The graduate student will look at the work of British writers who travelled in ‘Eastern Europe’, often on the initiative of the British Council, to analyse the ‘Europes of the mind’ which they created out of a mixture of preconceptions, literary tropes and experiences. Supported by our research on the British Council’s Home Division (see Sub-Project I), this will be contrasted with the output of Continental European immigrants to Britain, famous examples being George Mikes’s How to be an Alien (1946) or the work of Arthur Koestler, in order to highlight the contribution of Eastern European authors to negotiations of British identity. It will be fascinating to discover how the dominant discourses of the 1930s and 1940s compare, across the gap of the Cold War, with recent developments, given the attention that British writers paid to the Yugoslav wars in the early 1990s and the wealth of literary, dramatic and other representations of Eastern Europeans which accompany the recent influx of these immigrants to Britain and Ireland (Korte et al. 2010).

While fictions of the ‘James Bond’-type can be seen as popularisations of a Cold War mind-set, we will ask which British fictions may today be taken to epitomize Britain’s negotiation of the Eastern European Other. Has the EU now taken over the role of the totalitarian enemy who must be defeated by British individualist liberalism? Texts to be considered include recent contributions to the spy novel genre such as John le Carré’s Our Kind of Traitor (2010), as well as Tim Parks’s Europa (1998) and Nicholas Shakespeare’s Snowleg (2004). After preliminary reading about balkanism and travel writing (2-3 months), attention should first be given to the travel writing of the interwar period, then moving on, in collaboration with the British Council project, to World War II and the Cold War. Adjustments to the project design according to personal preferences can of course be made.

 

Sub-Project III: South – Between the Pillars of Hercules and the Hellespont

This sub-project analyses British discourses of Europe focussed on the Mediterranean. While the graduate student will look at fiction which uses the Mediterranean as setting or projected space, the main focus should be on travel writing. It will be crucial to pay close attention to the kinds of European imaginary spaces created, and to the cultural positioning of both writers and implied readers. In this context, the notion of a ‘spirit of a place’ provides a good starting point, since the phrase denotes a potent mixture of topographical experience, sensory perceptions, preconceptions and fantasies which can contribute to an understanding of Europe as a ‘feeling’ or an emotional quality, even where the word itself is not mentioned. This kind of emotional investment can create a feeling of belonging which is as hard to pin down as it is crucial to the construction of identity.

◆ Entries provided
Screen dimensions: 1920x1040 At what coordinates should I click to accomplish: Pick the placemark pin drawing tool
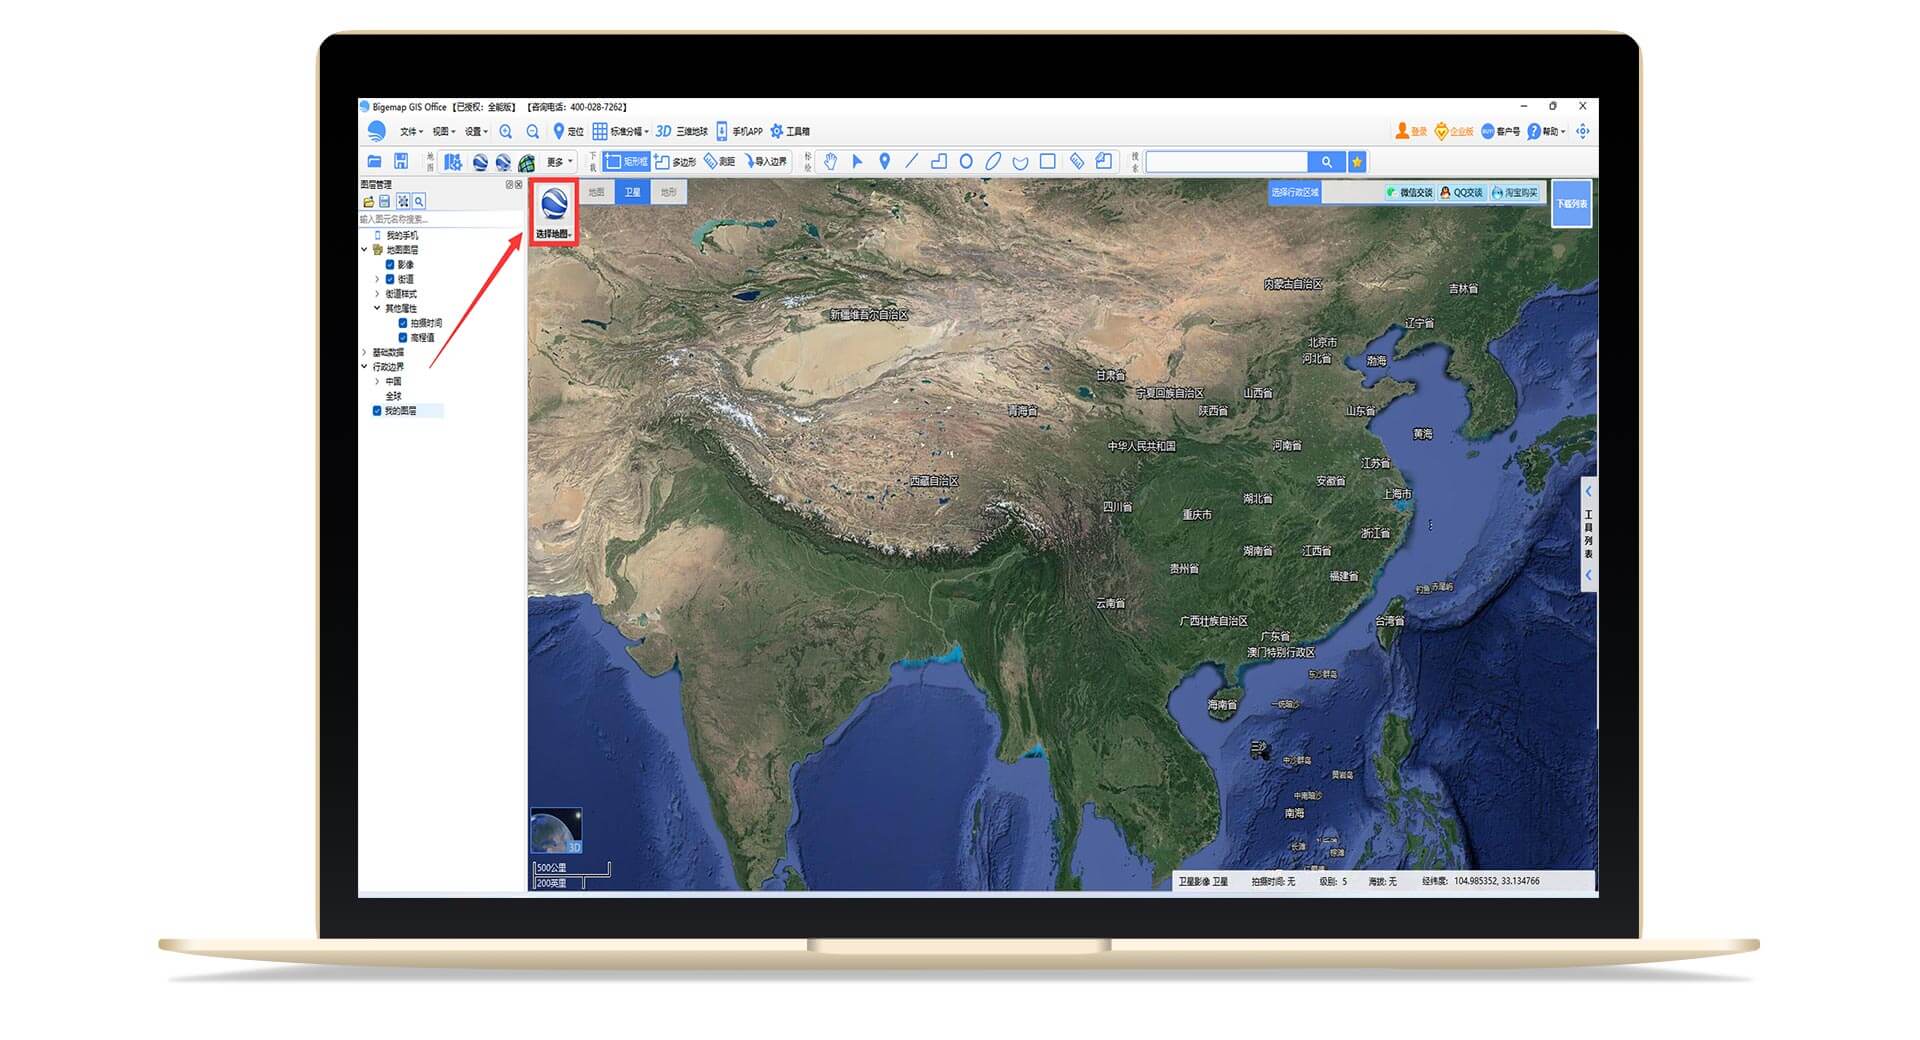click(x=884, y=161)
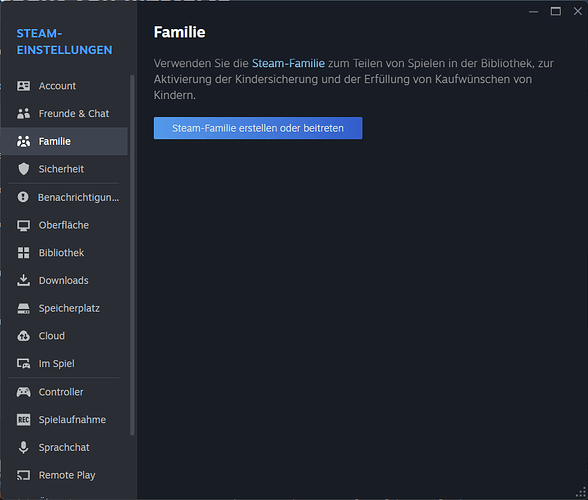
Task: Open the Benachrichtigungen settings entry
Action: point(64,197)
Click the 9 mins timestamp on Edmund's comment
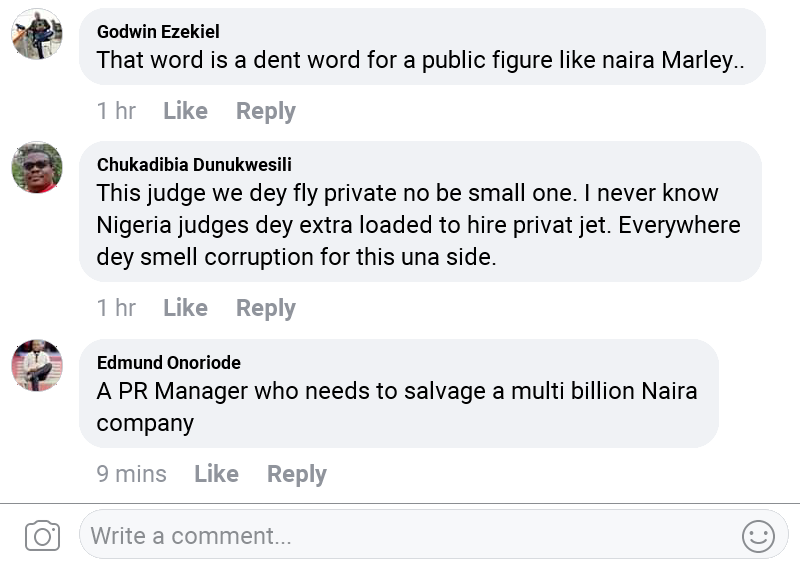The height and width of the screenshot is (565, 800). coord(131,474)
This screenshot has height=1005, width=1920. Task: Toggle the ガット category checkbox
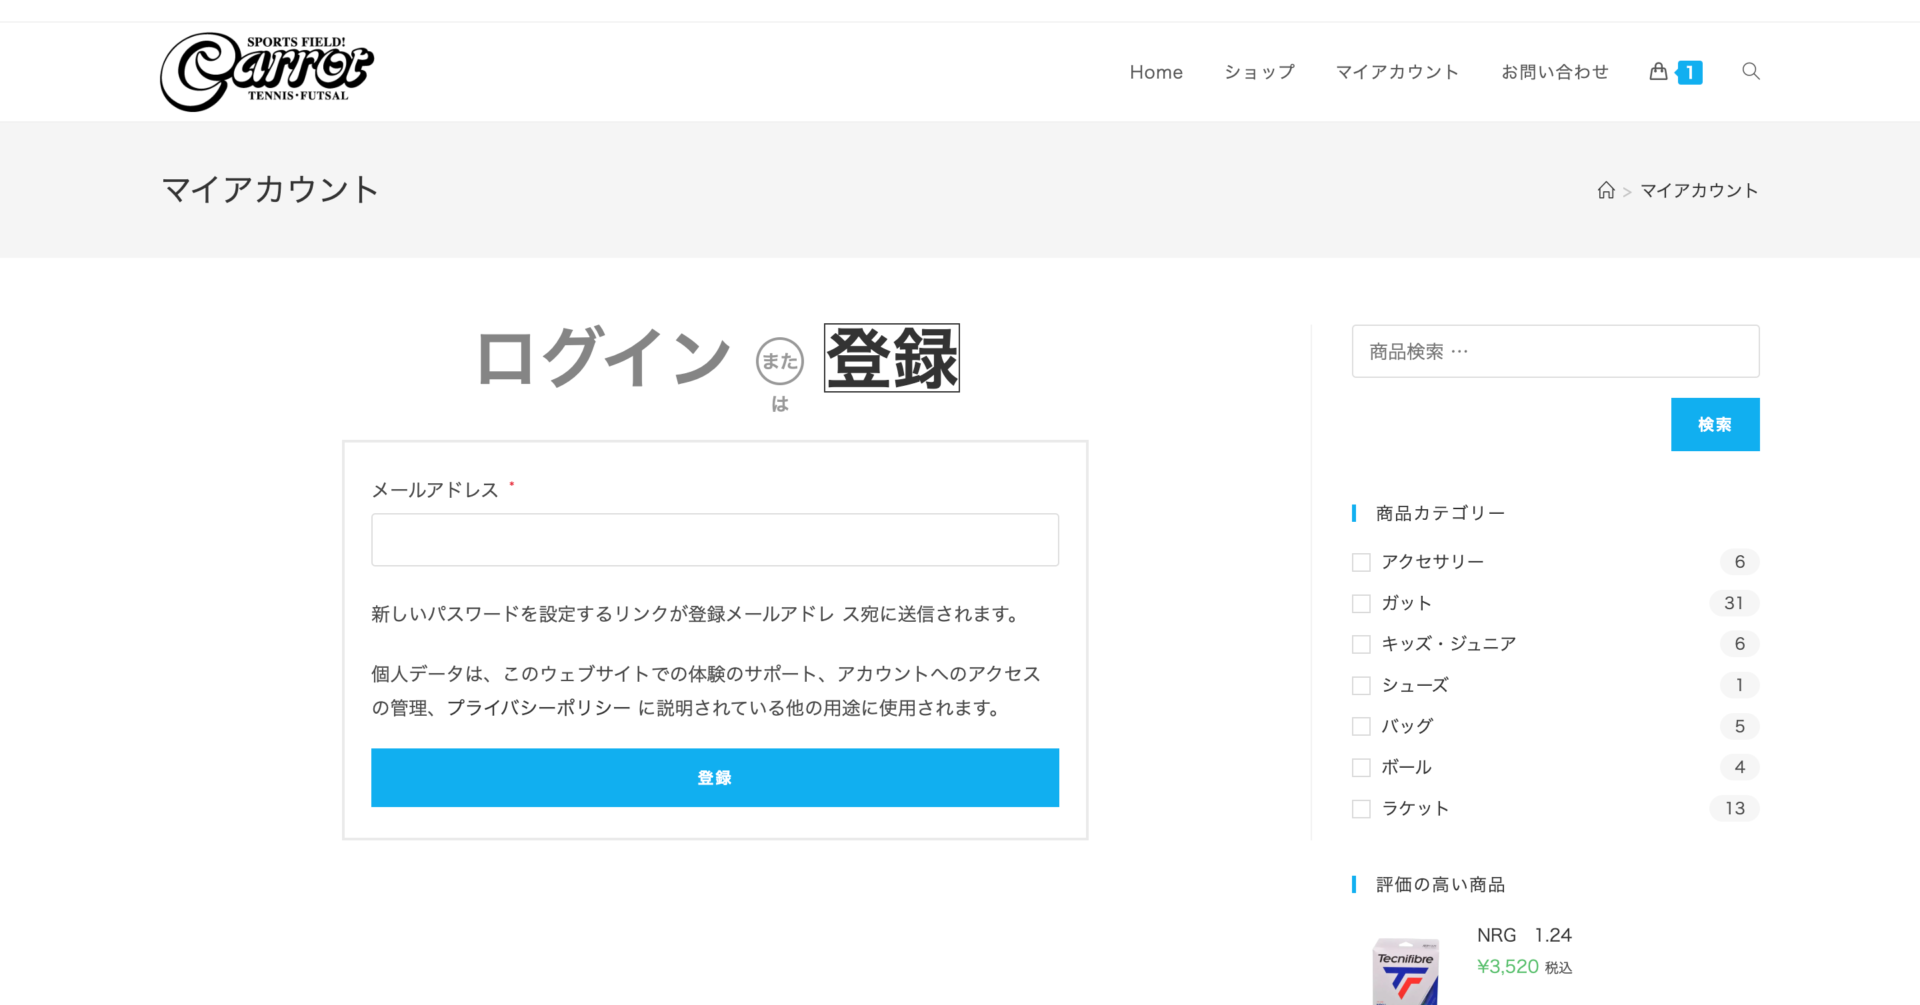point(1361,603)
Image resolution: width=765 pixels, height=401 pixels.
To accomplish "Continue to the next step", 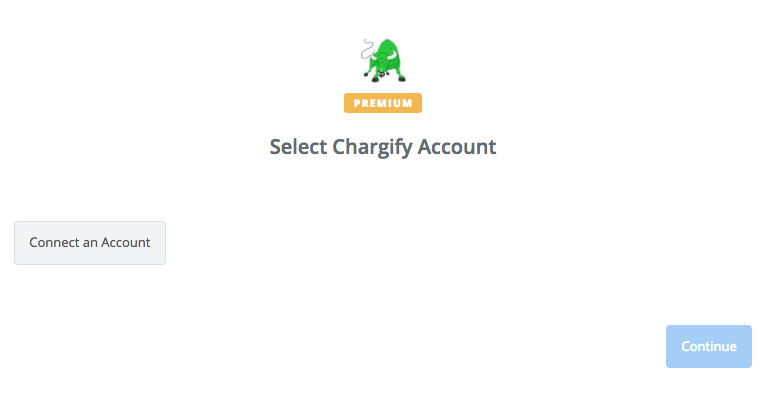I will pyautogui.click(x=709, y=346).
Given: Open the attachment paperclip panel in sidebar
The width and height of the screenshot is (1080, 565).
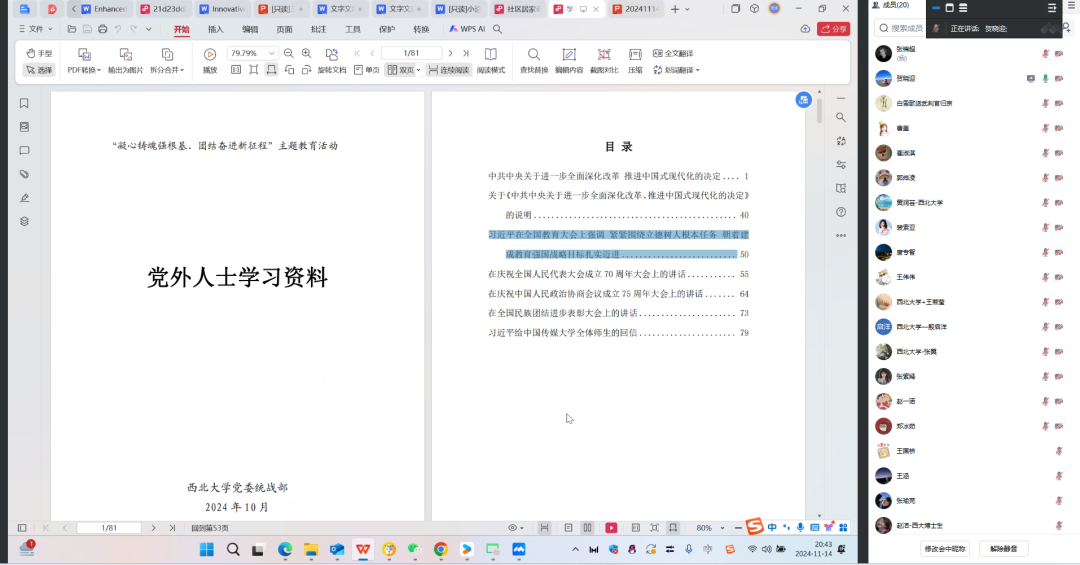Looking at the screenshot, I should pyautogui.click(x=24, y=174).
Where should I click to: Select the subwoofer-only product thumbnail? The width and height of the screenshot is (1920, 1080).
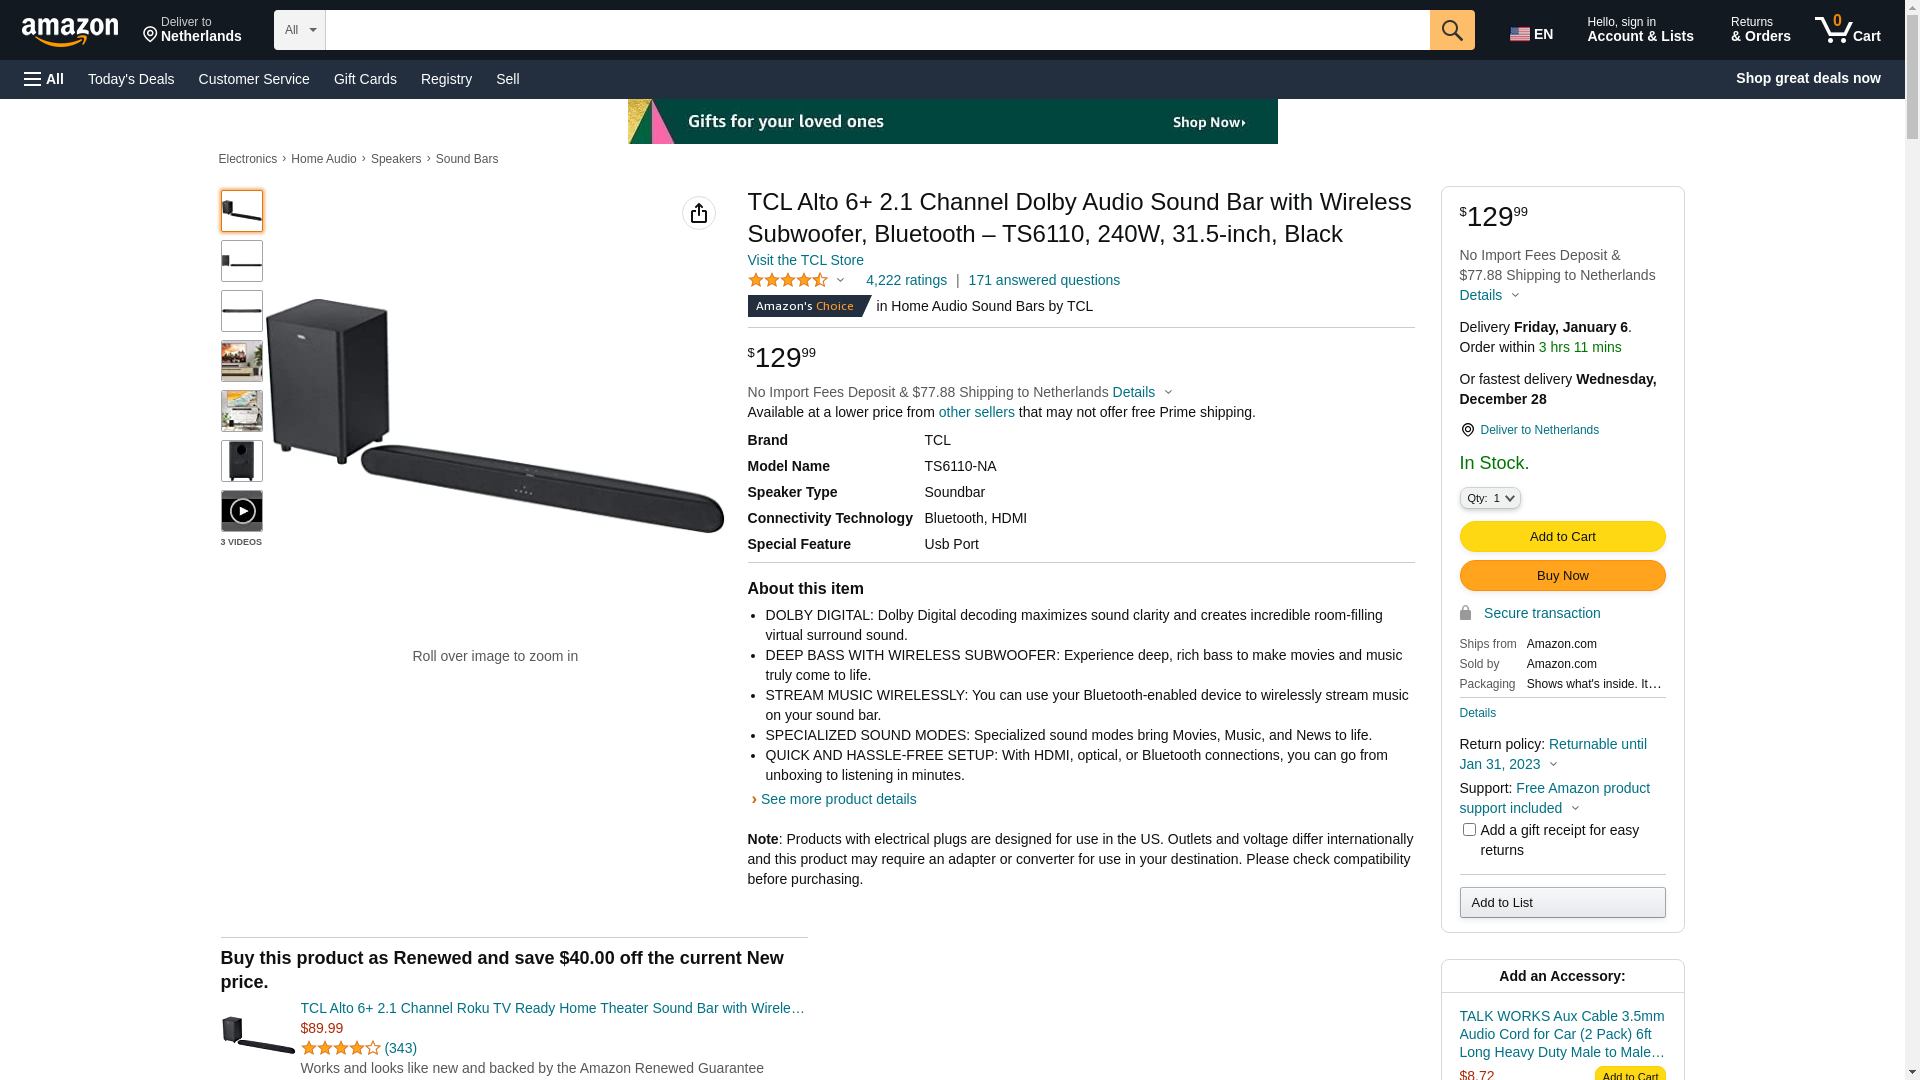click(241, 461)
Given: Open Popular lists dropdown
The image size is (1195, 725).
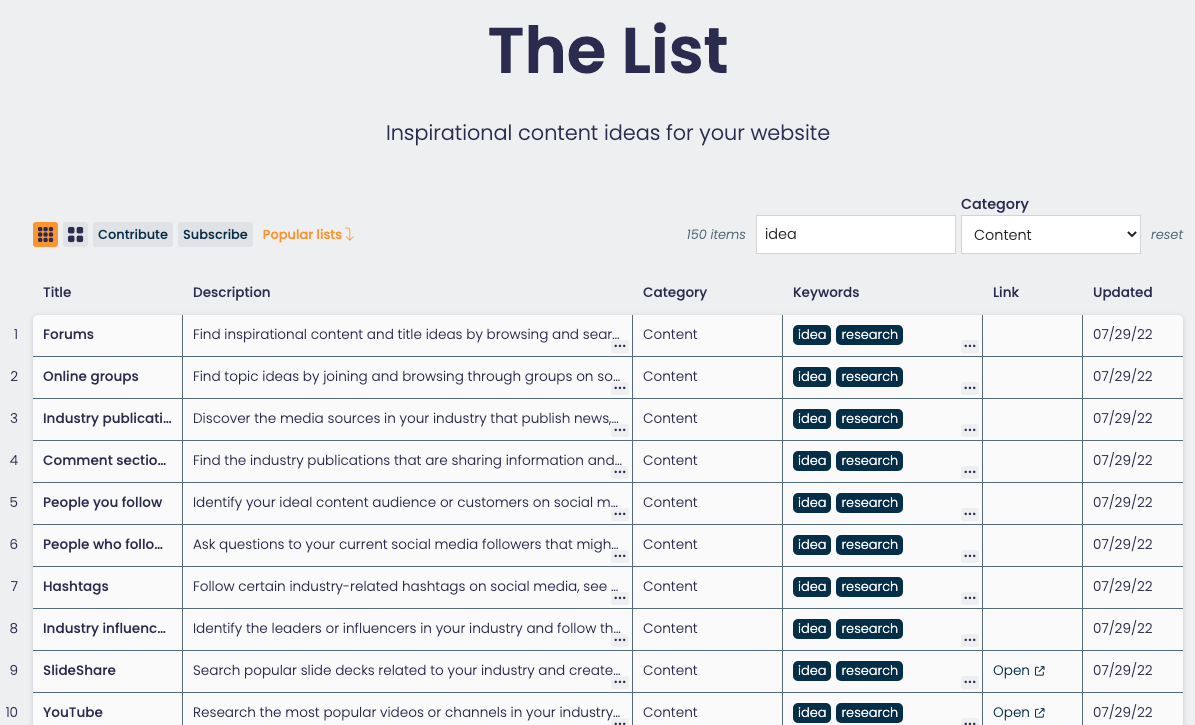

◆ Task 1
In the project excerpt, what should be the main focus of Sub-Project III?
◆ Task 2
Copy everything in the records from the line containing "Given: Open the" down to the end of the records, both ends included, leaving out the pictures.

◆ Answer 1
Travel writing.

◆ Answer 2
Given: Open the attachment paperclip panel in sidebar
The width and height of the screenshot is (1080, 565).
Looking at the screenshot, I should pyautogui.click(x=24, y=174).
Where should I click to: Select the subwoofer-only product thumbnail? The width and height of the screenshot is (1920, 1080).
click(241, 461)
Given: Open Popular lists dropdown
The image size is (1195, 725).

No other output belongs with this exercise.